To quantify fluoride content extracted from enamel, a F-ISE (Orion 96-09, Thermo Scientific Orion, Boston, MA, USA) coupled to an ion analyzer VersaStar (Thermo Scientific Orion) were used. For loosely bound fluoride quantification, the electrode was calibrated in triplicate with fluoride standard solutions ranging from 0.125 to 8.0 μg F/mL prepared from NaF (Sodium fluoride 99.99%, Sigma-Aldrich, lot 215309, St Louis, MO, USA) in 0.5 M KOH and TISAB II (containing 1 M HCl) at 50% (v/v). The variation coefficient of the triplicates was 0.4% (r2 = 1.000). The accuracy of the calibration was checked with a fluoride standard solution Orion 940907 (Thermo Scientific). For firmly bound fluoride determination, the electrode was calibrated in the same way but with fluoride standard solutions ranging from 0.0625 to 4.0 μg F/mL prepared in 0.25 M HCl and TISAB II (containing 0.5 M NaOH) at 50% (v/v). The variation coefficient of the triplicates was 0.5% (r2 = 0.9998). The readings in mV of the sample solutions were transformed into fluoride concentration using the software Microsoft Office Excel. The net results of fluoride formed on enamel (μg F/cm2) was calculated subtracting the values found in each treated hemi-slab from its control hemi-slab (baseline values).

Statistical Analysis

The assumption of equal variances and normal distribution were verified, and the loosely bound fluoride data were transformed to log10(X) and firmly bound fluoride to square root (√(x))2828. Box GEP, Hunter WG, Hunter JS: Statistics for Experimenters. New York, Wiley, 1978.. These transformed variables were analyzed by ANOVA followed by the Tukey test. The analyses were made with the software SAS (SAS Institute Inc., Version 8.01, Cary, N.C., USA), with a significance level of 5%. The correlation between pH and concentration of loosely bound fluoride was determined by linear regression using the Microsoft Office Excel.

Results

Table 1 shows that the mouth rinses presented the expected fluoride concentrations based on the information declared by the manufacturers, with a pH ranging between 4.28 to 6.70.
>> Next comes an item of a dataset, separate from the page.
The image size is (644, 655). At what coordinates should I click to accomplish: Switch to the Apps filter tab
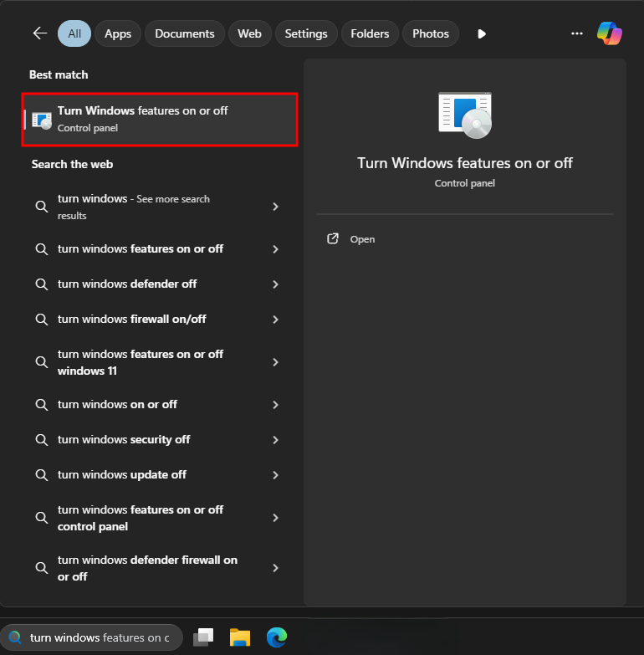pos(118,33)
The data from enamel bioavailability (reactivity test) (Table 2) showed that the mouth rinses formed more loosely bound fluoride products on enamel than firmly bound fluoride. These findings were confirmed by the results found with the fluoride control solutions prepared.

Table 2
Mean (±SD; n) of fluoride concentration (µg F/cm2) formed in demineralized enamel as Loosely bound and Firmly bound fluoride according to the treatments and positive controls

Differences among the mouth rinses on fluoride bioavailability on enamel were better distinguished by loosely bound than by firmly bound fluoride. Hence, when using loosely bound fluoride, commercial mouth rinses could be separated into four groups (E, G>B, C, D>A, F>H). Conversely, if the products were compared based on their firmly bound fluoride, only two groups (E>A, C, D, G, I) could have resulted (p<0.05). This better performance of loosely bound is confirmed by the effect of the positive control solutions prepared. Thus, the NaF standard solution (J) is more reactive than the Na2FPO3 solution (K), in terms of loosely bound fluoride formation on enamel (p<0.05), but the reactivity of these fluoride salts is similar when compared by firmly bound fluoride, without statistical differences (p>0.05).
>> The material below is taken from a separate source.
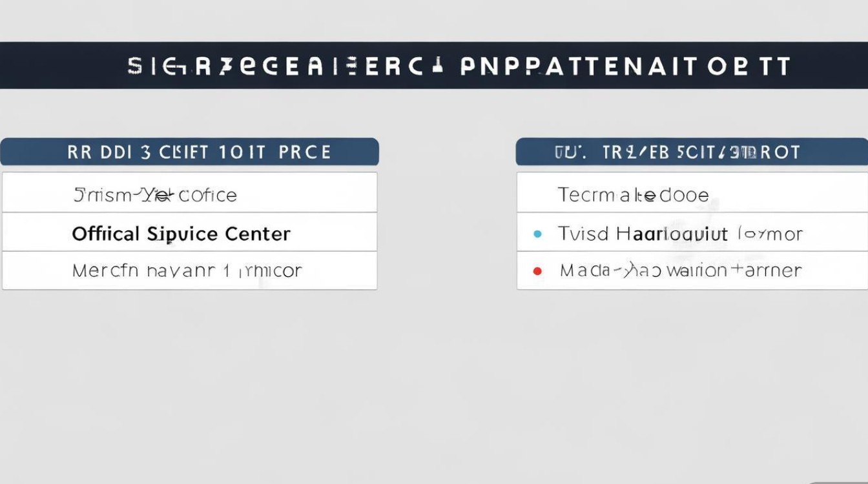This screenshot has width=868, height=484.
Task: Click 'OBT' at the banner's end
Action: 749,66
Among the commercial mouth rinses, Listerine Anticaries Zero Alcohol (E) and Vitis Orthodontic (G) presented greater bioavailability of loosely bound fluoride than most of the other products. The product with Na2FPO3 (H) presented the lowest concentration of loosely bound fluoride (p<0.01), in comparison with all the other commercial mouth rinses.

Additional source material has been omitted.